The Chinese artist and activist is taking on migration issues and the rise of nationalism with a documentary and his biggest public art project to date

Your exhibition in New York City is called “Good Fences Make Good Neighbors.” What’s it about?

Before the Berlin Wall collapsed, about 11 nations had border [walls] and fences. Now it’s jumped to 70, so you have seen the tendency to exclude and to defend. New York is a city that is made of immigrants. This is not a normal kind of public art; it uses the city as a ready-made and develops projects through the city’s boroughs, especially the immigrant areas, using bus shelters and subway stops.

Some people support President Trump’s wall because they’re worried about being overwhelmed by people from other countries. What would you say to them?

There’s a lot of talk about the potential danger. It’s saying, “We are better than them. They are the danger. They are the problem.” It’s trying not to recognize humanity as one. It’s against the ideology that we’re all created equal, and it’s a violation of our understanding of human rights and human dignity, and it’s just such a backward movement.

How do you walk the line between making art that connects as art, and art that connects as a political statement?

First, I’m an artist. Absolutely, my art is with me in all my activities. My defense of human rights or freedom of speech is really related to the very essential core of the art practice.

There’s a discussion going on about Confederate statues in the U.S. Do you think they should be removed?

I support the freedom of speech. I think that is what we have to defend, and even though those statues may not be pleasant, they still reflect where we come from.

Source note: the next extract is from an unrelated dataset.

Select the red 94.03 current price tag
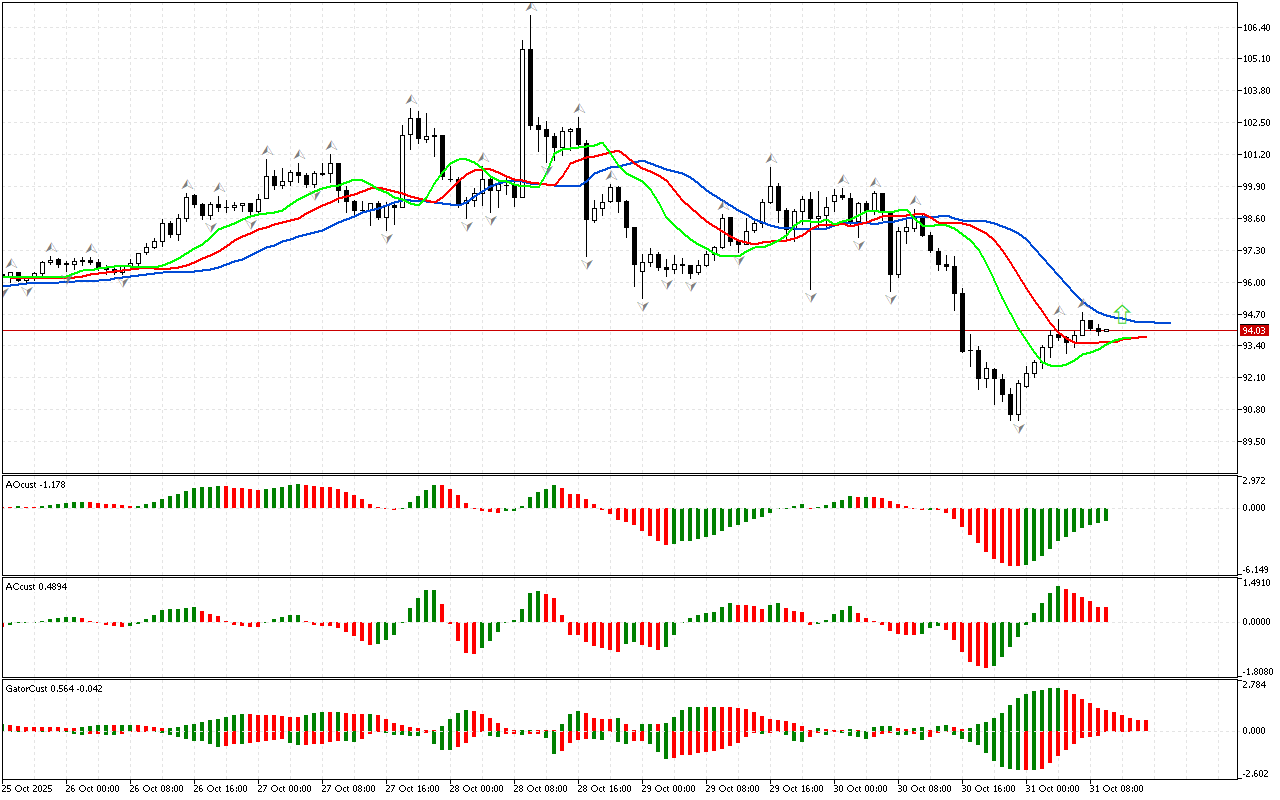This screenshot has height=800, width=1280. (x=1254, y=330)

If you see what happens in China, the party constantly changes reality and history to its own favor, which really establishes a totally tyrannical control.

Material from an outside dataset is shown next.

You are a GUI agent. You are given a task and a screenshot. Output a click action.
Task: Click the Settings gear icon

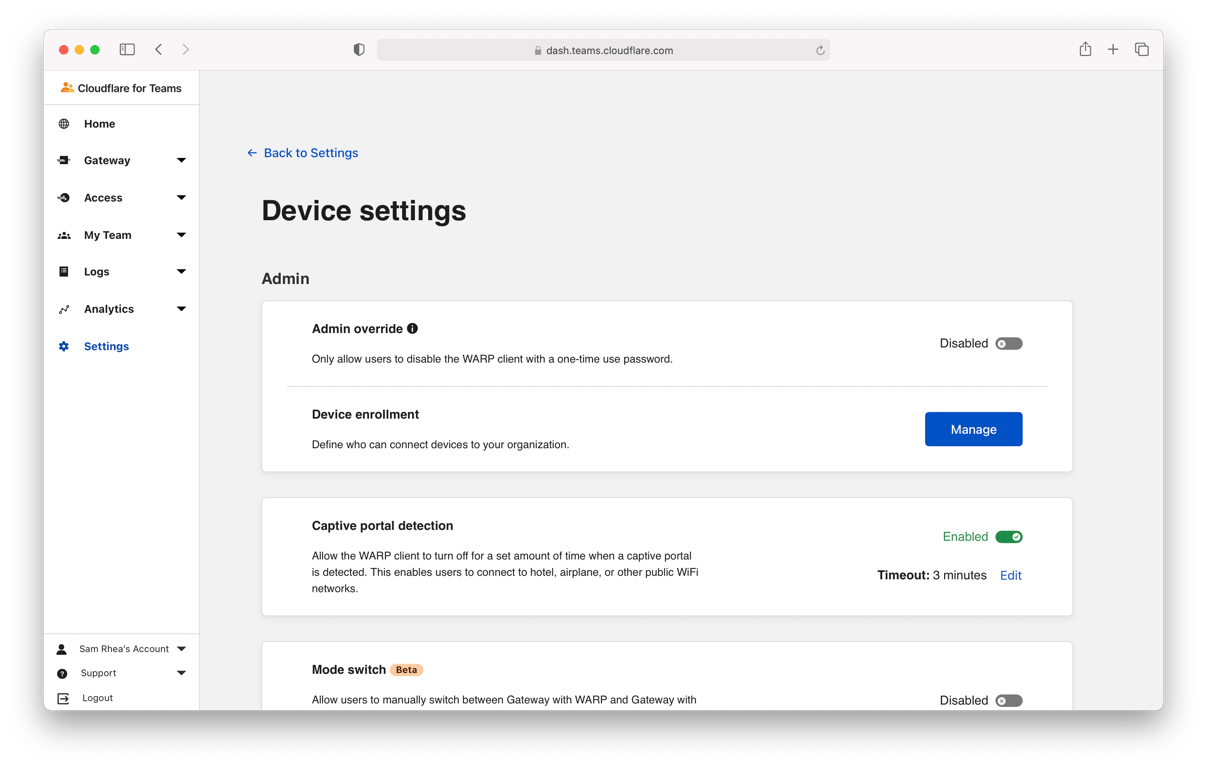[x=64, y=345]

You lived in the U.S. for a little while as an art student in the ’80s. Were you in the country legally?

Nobody ever asked me that question. I came to the U.S. as a student. But I dropped out of school and so I became an illegal alien in New York City for years. Nobody ever checked–not even when I brought a lot of trouble to the police, when we had the [Tompkins Square Park] riots.

Why did you pull back on social media?

I grew up in a society in which no individual voice can be heard, whether you are a President or company leader or poet. So when social media provided me such a possibility, I got absolutely lost in it. I was kind of completely wild, and I spent, like, 24 hours a day [with it]. It was just never enough. After so much argument about those very essential values, I lost my voice. It’s just like a singer lost his voice because I repeatedly talked about those big issues. And then one day I had a chance to develop artworks.

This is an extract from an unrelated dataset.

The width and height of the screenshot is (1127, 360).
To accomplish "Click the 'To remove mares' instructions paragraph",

You paid a price for your father’s work as a poet when he was exiled. How do you feel about your son in that context?

I was born while my father was being purged, and I grew up in this exiled condition; he cleaned public toilets in a very remote area. And then for 30 years, he was forbidden to write anything. But he is today the most patriotic poet, loves his nation, his people and the fight for the independence of the nation. At the time I was arrested, my son was only 2½. When I went into detention, the only thing I felt sorry about is I thought I was going to be sentenced to over 10 years. So my son’s condition really made me become much softer. I have to protect his safety, have to send him to Germany to a safe ground and also I have to take this exile path with him.